━━━ DATA SUPPLIED ━━━

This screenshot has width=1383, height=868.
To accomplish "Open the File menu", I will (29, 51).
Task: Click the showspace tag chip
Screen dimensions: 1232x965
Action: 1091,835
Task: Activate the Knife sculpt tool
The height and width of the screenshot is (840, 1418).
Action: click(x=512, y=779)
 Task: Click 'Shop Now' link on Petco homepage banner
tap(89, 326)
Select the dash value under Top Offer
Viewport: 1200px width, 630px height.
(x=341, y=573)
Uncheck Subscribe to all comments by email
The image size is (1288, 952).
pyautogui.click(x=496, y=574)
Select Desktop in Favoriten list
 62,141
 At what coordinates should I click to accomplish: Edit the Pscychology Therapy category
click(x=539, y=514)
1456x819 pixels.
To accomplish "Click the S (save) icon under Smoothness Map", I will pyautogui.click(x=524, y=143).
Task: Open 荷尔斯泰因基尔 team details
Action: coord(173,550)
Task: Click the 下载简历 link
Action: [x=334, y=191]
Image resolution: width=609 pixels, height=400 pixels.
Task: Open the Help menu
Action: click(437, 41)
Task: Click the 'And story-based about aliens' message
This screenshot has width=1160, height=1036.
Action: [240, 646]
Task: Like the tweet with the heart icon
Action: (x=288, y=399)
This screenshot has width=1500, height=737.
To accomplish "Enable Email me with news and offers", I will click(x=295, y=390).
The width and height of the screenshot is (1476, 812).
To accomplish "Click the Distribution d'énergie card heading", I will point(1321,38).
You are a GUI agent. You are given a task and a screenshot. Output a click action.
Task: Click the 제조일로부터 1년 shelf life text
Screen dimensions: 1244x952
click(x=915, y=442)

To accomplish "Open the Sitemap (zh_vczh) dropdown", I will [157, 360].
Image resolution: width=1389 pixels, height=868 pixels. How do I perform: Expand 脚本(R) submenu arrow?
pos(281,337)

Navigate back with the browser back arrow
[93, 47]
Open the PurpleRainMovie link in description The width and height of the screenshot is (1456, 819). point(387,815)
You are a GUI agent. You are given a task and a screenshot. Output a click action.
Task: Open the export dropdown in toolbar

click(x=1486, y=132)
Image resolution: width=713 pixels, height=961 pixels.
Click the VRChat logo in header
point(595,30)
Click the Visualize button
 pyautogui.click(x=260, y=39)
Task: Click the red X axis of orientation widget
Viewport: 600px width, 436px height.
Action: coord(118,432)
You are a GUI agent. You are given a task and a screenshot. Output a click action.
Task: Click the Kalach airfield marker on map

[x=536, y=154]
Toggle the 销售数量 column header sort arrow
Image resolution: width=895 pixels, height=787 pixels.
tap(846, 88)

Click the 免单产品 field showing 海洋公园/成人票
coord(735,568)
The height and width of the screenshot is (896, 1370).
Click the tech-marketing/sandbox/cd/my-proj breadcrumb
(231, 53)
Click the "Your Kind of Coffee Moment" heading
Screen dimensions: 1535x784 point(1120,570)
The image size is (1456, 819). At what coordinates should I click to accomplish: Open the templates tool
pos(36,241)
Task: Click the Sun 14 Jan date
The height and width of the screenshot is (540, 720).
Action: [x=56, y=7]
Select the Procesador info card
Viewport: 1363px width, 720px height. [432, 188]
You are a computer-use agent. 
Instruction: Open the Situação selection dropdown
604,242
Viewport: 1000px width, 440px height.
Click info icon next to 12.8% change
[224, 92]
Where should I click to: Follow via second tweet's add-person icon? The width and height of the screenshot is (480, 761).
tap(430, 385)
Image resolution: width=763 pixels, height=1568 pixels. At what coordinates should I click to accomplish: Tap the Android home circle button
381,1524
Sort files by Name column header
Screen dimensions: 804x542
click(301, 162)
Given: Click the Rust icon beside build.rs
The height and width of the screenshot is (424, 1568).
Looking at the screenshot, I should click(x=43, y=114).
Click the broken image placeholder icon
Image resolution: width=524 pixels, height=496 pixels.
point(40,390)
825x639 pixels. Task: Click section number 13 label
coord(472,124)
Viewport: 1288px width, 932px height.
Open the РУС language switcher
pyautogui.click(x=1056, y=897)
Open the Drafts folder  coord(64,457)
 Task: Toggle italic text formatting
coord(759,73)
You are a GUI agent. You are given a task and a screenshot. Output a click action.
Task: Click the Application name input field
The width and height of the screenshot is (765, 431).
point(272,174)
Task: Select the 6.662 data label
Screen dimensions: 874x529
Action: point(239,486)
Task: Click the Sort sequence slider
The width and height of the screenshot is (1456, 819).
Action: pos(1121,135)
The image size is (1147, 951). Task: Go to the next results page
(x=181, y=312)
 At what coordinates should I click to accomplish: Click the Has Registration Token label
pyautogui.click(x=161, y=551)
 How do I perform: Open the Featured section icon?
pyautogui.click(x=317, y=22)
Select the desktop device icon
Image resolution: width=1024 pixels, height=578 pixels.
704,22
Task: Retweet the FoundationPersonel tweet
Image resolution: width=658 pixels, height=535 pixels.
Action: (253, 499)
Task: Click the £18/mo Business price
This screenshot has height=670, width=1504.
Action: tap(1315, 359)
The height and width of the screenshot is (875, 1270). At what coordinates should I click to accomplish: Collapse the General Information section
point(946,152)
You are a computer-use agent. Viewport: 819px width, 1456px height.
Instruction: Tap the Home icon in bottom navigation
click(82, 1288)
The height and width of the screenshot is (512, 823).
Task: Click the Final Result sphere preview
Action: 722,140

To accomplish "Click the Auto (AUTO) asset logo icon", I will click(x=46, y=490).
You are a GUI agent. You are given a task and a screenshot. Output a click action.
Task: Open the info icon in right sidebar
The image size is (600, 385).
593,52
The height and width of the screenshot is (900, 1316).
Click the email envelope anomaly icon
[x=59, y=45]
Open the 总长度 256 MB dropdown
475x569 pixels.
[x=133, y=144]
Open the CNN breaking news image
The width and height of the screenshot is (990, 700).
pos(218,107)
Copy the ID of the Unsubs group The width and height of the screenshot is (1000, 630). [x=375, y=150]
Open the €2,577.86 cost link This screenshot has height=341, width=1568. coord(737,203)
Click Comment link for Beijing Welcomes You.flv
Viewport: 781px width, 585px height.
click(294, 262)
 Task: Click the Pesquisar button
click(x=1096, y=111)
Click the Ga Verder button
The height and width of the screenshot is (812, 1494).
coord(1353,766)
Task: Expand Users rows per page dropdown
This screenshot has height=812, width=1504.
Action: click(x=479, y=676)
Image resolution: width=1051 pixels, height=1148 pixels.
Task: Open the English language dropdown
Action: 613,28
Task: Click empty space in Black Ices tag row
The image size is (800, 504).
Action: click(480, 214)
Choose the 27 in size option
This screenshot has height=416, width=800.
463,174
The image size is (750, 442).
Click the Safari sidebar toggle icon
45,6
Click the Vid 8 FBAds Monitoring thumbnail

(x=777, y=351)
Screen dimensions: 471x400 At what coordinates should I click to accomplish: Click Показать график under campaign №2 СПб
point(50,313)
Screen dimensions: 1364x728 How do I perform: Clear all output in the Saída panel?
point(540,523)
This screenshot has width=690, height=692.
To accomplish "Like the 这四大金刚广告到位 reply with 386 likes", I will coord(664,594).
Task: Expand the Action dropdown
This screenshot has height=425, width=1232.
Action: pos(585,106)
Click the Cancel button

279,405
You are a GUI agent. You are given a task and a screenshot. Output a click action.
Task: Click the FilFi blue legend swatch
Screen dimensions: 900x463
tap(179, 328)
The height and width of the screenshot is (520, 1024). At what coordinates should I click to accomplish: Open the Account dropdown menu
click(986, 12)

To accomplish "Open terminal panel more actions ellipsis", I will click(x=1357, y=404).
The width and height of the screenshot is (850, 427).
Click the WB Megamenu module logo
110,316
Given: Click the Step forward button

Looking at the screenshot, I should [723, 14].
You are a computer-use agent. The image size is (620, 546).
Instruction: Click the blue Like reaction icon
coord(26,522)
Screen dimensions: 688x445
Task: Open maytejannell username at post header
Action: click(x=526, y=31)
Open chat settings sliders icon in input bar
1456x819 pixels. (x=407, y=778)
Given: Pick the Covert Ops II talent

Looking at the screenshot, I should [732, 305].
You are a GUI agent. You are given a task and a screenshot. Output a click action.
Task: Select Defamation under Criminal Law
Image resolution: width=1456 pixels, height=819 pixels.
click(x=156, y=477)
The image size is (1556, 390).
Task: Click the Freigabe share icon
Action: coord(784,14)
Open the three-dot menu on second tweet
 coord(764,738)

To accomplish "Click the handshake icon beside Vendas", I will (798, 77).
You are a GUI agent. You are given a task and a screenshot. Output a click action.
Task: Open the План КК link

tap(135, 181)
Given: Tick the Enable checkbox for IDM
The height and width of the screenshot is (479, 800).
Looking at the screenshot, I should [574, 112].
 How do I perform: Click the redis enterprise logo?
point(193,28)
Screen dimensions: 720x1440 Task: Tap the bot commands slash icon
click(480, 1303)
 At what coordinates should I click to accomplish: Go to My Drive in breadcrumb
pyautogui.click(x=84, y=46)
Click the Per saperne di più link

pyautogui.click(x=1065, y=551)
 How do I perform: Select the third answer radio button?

━━━

EXERCISE TASK: Repeat the lines of the listing above word for word, starting at the line containing "Task: Retweet the FoundationPersonel tweet" and ending at the line containing "[x=59, y=45]".

THE RESPONSE:
Task: Retweet the FoundationPersonel tweet
Image resolution: width=658 pixels, height=535 pixels.
Action: (253, 499)
Task: Click the £18/mo Business price
This screenshot has height=670, width=1504.
Action: tap(1315, 359)
The height and width of the screenshot is (875, 1270). At what coordinates should I click to accomplish: Collapse the General Information section
point(946,152)
You are a computer-use agent. Viewport: 819px width, 1456px height.
Instruction: Tap the Home icon in bottom navigation
click(82, 1288)
The height and width of the screenshot is (512, 823).
Task: Click the Final Result sphere preview
Action: 722,140

To accomplish "Click the Auto (AUTO) asset logo icon", I will click(x=46, y=490).
You are a GUI agent. You are given a task and a screenshot. Output a click action.
Task: Open the info icon in right sidebar
The image size is (600, 385).
593,52
The height and width of the screenshot is (900, 1316).
Click the email envelope anomaly icon
[x=59, y=45]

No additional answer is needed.